With a sailor shirt I made like two years ago & never wear because it really needs a tight, high-waisted bottom, & until now, I’ve never owned such a thing.
With my Archer tuxedo shirt. This is maybe not the best? Maybe it’s just a shitty photo. I should try it again with hands out of pockets, in a full-length mirror, before I decide. The hands-in-pockets/cut-off-at-knees look is very stumpifying. But at least I now have a go-to outfit in case I am ever called upon to pose as a cater-waiter in service of unraveling the mystery behind a jewel heist or something.
With my black Jasper sweatshirt. I look cozy, that’s for sure! Add some sweater tights & my Sorels & I am all set for a walk in a snowstorm.
It also works with a plain black t-shirt, of which I have approximately 10 million, but I chose more interesting garments for my styling photos. So the bottom line is that this skirt will get worn once the weather cools off enough to permit corduroy.
I have to address something though: the skirt is called the Alberta Street skirt because it’s named after Alberta St. in Portland, Oregon. Sew House Seven is a Portland-based pattern company & a lot of their designs have Portland-inspired names.
I had a viscerally negative reaction to the name of this skirt, & probably never would have purchased it if not for the bundle sale. I used to do community organizing in North Portland, in the late 90s/early 00s. This was right at the beginning of the city’s efforts to gentrify North Portland, to transform it from a historically black neighborhood into the fancypants white neighborhood that it is now, rife with yoga studios, doggie daycares, cute little hipster sewing shops, etc. Here’s a video of one former business owner on Alberta St. talking about how the city pushed out the black population:
My office was just off Alberta St. & I walked around that neighborhood everyday. The city was not caring for the neighborhood when it was majority black. There were roads that weren’t even paved! My job was to work with residents in the community to address the needs they perceived. They had really basic concerns, like wanting the city to put in stop signs at dangerous intersections where kids were being hit by cars, or wanting less police harassment. No one could live or work in this neighborhood & fail to recognize that institutional racism was REAL & it was ruining lives.
The city succeeded in its efforts to transform North Portland into a playground for wealthy white people. The Alberta St. of today is unrecognizable compared to the Alberta St. where I worked just seventeen years ago. I’ve been back to Portland several times since I moved away in 2001, & it’s always unsettling because the entire city is different…& not necessarily in a good way, if you care about the lives of poor people & people of color. I know the name of this skirt is just a name, but people who tried to organize against the sweeping destruction of gentrification in North Portland, to say nothing of the people who were actually LIVING that destruction, who were displaced because of it, have reactions to the words “Alberta Street”.

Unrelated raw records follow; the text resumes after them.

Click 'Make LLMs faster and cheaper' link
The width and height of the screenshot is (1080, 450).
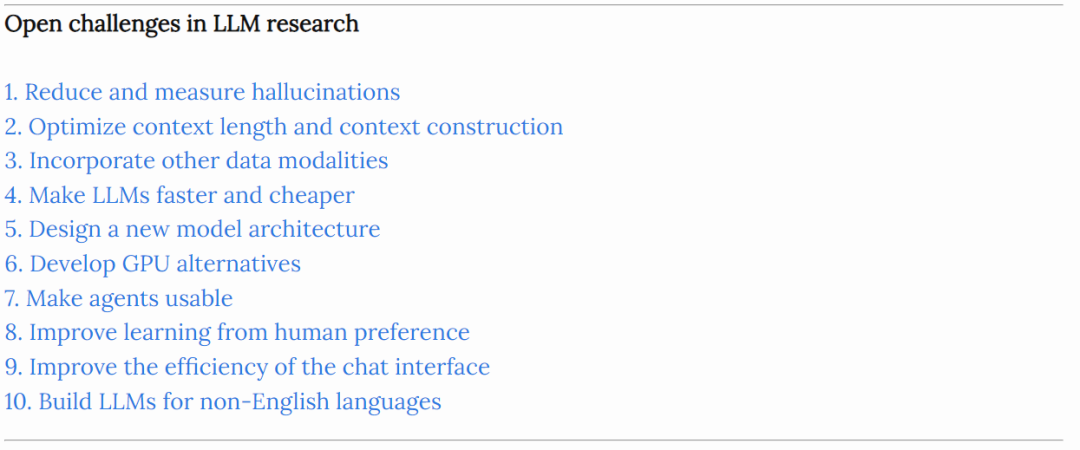click(179, 196)
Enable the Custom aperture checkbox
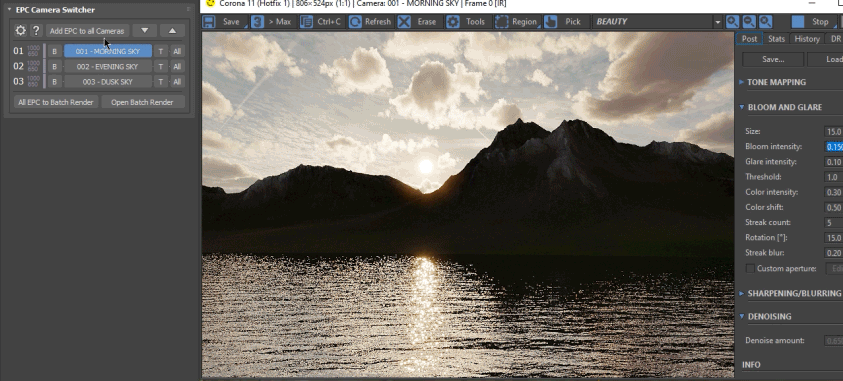The image size is (843, 381). click(750, 268)
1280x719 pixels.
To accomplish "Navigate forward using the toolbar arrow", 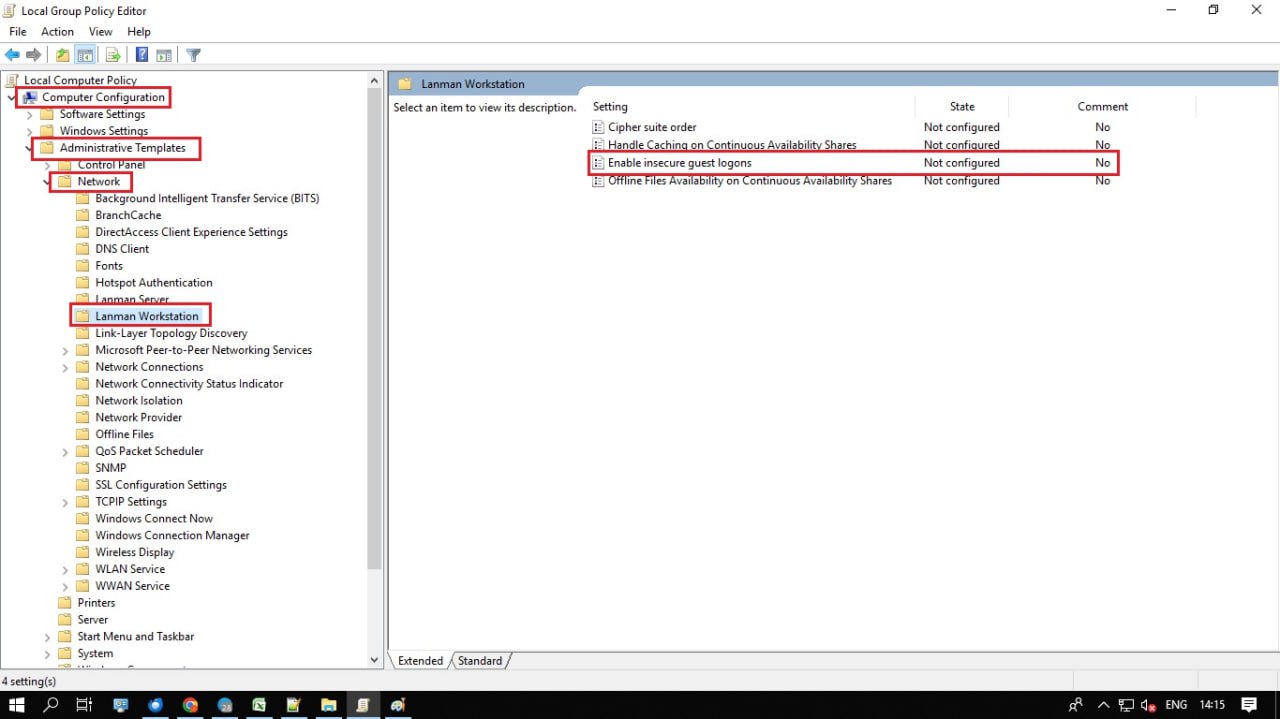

I’m probably not doing a great job articulating myself, because my primary reaction to the fight over Alberta St. is just sadness & hopelessness. I think about the community of people that once lived there, raised kids there, made their livelihoods there. I went camping once with a woman who lived just off Alberta St., & she told me all about being in the Black Panthers Ladies Auxiliary in the 60s. She was an absolute wealth of information about Portland’s black power movement & the history of her neighborhood, where she had lived for decades. She & her family were pushed out by the city’s gentrification programs. To make room for $40-a-plate farm-to-table restaurants & boutiques selling hemp sheath dresses.